There are so many shoes to choose from. I like going to running stores for help. I didn't get help when I first started and bought shoes that hurt my feet. Not good.
You don't need fancy clothes to run in, but it helps motivate me!
I'm not a doctor, not a trainer and have no classes to base anything I'm saying on except for my personal experience. You have to decide for yourself where to start and what you can do!
I've done lots and lots of reading about running and have used lots of different people's advice. Jeff Galloway is the best in my opinion!
Ready to start? I'm going to give you some guidelines as if you have been sitting on the couch for the past five years. Start where you can!
If you have a smartphone download the free app called Runkeeper!
Open Runkeeper and start activity. You don't have to worry about setting up anything. All you want today is for it to track your distance. Day one: Walk for at least 15 min. Try for 30!
Day 2 (yes, it could be the next day.. Or it could be three days later.. Or a week. I get it!) Today you are going to run! Open Runkeeper on your phone and let's get started!
This is what it looks like when you open Runkeeper up.
We are going to create a workout. Select workout.
You won't have many workout choices. Select one offs (the center tab) and add new workout.
Select add new action.
Make sure you select the TIME tab!! Then select 30 seconds and fast. There isn't a save button. Just get the interval made and hit back.
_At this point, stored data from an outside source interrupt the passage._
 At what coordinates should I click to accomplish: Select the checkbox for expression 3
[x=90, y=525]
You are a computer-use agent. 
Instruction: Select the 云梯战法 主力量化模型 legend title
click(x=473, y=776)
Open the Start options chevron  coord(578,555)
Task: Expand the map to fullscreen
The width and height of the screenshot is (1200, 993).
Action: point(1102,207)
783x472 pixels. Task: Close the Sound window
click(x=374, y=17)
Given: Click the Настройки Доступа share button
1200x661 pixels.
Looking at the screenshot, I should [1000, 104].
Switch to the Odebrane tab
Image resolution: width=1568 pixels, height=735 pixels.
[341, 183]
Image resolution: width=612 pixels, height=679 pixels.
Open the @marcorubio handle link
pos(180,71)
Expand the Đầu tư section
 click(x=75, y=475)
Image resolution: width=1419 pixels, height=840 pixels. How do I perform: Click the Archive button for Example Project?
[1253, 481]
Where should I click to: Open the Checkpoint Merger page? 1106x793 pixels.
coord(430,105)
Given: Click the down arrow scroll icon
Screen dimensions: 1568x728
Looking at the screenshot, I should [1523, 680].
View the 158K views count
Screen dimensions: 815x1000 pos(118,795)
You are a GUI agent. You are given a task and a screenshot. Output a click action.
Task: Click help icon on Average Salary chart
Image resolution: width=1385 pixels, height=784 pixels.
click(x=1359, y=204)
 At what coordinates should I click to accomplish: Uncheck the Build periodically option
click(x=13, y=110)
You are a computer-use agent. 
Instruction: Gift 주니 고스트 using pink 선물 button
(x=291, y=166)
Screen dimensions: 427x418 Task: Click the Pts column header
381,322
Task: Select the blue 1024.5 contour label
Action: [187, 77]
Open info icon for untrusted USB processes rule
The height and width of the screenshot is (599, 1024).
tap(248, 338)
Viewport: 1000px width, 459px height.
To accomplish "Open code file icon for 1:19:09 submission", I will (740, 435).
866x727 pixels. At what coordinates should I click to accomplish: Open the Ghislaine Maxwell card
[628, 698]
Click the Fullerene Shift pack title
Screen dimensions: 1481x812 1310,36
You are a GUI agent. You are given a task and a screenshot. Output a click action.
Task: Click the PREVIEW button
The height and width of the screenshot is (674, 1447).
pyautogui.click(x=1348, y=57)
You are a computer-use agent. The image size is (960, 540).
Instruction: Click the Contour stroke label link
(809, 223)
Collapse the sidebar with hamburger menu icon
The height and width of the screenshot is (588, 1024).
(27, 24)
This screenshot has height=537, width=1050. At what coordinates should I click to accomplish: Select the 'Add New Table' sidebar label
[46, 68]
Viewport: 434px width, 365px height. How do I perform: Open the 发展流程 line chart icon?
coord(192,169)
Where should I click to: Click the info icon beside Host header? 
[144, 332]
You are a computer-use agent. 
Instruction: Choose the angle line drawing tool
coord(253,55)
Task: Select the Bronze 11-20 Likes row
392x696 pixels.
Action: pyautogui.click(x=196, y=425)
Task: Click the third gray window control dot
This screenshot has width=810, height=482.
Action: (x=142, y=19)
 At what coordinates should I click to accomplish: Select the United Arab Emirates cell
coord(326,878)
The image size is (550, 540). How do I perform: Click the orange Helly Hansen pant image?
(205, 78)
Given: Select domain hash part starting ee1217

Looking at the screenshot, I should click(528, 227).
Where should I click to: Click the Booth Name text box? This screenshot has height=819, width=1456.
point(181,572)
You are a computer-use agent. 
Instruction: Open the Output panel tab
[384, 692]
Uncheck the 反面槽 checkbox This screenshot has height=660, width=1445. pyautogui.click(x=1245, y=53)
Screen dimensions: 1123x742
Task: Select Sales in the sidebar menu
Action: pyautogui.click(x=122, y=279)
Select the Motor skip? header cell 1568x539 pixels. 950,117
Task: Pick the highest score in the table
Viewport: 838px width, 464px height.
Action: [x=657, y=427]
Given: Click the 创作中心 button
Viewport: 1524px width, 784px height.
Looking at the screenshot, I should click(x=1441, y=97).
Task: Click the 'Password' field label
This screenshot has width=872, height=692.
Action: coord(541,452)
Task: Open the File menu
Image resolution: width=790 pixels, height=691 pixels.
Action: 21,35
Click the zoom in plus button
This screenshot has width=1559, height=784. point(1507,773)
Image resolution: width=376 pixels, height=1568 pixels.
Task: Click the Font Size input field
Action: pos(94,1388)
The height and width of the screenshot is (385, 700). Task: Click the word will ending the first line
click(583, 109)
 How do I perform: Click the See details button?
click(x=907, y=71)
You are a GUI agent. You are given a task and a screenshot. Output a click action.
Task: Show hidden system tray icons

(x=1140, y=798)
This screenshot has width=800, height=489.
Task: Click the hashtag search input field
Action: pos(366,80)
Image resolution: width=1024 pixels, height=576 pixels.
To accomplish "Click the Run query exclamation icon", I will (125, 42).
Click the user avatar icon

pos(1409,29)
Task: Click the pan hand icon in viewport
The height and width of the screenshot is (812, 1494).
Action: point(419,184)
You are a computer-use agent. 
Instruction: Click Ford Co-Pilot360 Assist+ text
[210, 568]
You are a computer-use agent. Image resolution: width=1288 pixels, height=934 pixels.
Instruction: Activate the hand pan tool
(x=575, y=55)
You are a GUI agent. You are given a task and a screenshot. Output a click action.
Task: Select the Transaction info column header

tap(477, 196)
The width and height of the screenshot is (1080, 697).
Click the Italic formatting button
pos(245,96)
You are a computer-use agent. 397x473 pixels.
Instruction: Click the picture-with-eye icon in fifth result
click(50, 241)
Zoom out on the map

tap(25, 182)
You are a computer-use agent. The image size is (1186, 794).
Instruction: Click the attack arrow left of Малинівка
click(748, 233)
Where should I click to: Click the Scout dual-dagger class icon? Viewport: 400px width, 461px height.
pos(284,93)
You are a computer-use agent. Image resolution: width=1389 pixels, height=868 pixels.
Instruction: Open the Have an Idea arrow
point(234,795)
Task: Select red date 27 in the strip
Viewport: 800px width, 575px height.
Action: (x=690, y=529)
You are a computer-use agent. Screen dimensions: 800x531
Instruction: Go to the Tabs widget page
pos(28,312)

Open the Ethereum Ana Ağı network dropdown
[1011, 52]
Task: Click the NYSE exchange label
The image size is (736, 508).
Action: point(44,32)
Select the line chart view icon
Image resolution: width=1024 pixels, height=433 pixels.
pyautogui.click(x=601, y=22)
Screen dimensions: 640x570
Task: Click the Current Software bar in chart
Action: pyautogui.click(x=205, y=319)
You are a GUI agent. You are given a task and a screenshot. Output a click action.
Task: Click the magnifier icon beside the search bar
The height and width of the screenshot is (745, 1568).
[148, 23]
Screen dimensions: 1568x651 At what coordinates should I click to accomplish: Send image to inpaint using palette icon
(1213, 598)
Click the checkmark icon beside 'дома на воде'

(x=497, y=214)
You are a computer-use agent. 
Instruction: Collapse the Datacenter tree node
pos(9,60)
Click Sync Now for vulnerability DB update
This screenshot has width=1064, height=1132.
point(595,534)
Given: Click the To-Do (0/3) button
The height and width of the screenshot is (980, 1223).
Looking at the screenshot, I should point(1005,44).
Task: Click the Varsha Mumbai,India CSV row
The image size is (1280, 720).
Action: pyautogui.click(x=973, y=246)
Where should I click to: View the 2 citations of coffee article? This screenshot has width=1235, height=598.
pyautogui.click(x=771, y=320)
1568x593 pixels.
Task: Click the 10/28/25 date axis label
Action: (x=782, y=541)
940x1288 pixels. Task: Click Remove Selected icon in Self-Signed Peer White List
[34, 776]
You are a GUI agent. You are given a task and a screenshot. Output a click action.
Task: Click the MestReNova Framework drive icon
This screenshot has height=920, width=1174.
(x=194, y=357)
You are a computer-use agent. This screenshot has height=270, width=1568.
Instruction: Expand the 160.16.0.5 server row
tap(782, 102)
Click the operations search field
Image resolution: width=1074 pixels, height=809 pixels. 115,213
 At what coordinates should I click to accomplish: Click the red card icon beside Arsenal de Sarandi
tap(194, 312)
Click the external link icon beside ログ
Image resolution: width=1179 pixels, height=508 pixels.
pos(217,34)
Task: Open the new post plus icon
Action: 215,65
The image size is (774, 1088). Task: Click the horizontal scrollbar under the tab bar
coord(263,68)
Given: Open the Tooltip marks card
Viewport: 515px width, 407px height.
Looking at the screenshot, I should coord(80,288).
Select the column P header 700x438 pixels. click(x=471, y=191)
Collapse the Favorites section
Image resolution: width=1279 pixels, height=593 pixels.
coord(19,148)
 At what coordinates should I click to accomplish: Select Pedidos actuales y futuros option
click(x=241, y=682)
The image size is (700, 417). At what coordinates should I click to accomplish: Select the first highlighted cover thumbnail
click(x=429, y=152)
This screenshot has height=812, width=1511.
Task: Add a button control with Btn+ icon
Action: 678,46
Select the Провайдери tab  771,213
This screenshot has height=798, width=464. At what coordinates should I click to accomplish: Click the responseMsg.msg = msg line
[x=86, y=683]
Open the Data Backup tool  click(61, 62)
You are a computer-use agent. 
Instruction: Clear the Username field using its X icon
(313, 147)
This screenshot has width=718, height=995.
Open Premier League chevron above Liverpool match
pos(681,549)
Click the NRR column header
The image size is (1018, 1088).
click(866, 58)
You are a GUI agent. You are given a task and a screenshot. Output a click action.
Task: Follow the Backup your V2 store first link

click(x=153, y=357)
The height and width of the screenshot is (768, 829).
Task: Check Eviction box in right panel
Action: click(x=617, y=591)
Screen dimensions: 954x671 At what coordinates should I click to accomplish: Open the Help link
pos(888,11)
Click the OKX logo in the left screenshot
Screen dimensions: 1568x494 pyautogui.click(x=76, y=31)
Now select add new action again.
Once again, make sure it is on time and select 2 minutes steady. You will be WALKING during this time!
Look at workout options, change the repeat option!
I use until I stop my activity. You might want to only go thru the walk/run cycle a set number of times. I train for time and distance, not repeats. It's a personal choice.
At this point, name your activity and save it!
Now select it!!
Now we are ready to start!
Start with a five minute walk. No, I don't use Runkeeper for this. I don't want it to mess up my pace!
After your 5 minute warm up, start Runkeeper and jog for 30 seconds then walk for 2 minutes. Repeat this for 30 minutes.
When you are finished save your workout and be proud of it!! Share with friends!
How do you feel? Too easy?? Too hard? Just right? If you were challenged: keep this workout until its comfortable.
You can do the run/walk/run interval training with confidence! You are not alone! You are not a slacker for walking! It is your training program!
Now try to build up to running 3 days a week. I like to run 30 min on Tues. and Thurs. then on Sat or Sun try to go 45 minutes. If this is too much, 1/2 it! 15, 15 and 22!
This is me three months into a complete me makeover. I lost almost 40 pounds and went from sitting on the couch to running a 10k. Three months later, a 1/2 marathon!
Here I am one year later! Still running and loving life! I'm training for a marathon! My fastest mile now is now at 8 minutes and I train at a 10:15 pace for 13+ miles!!!
And yes, I still take scheduled walk breaks!!!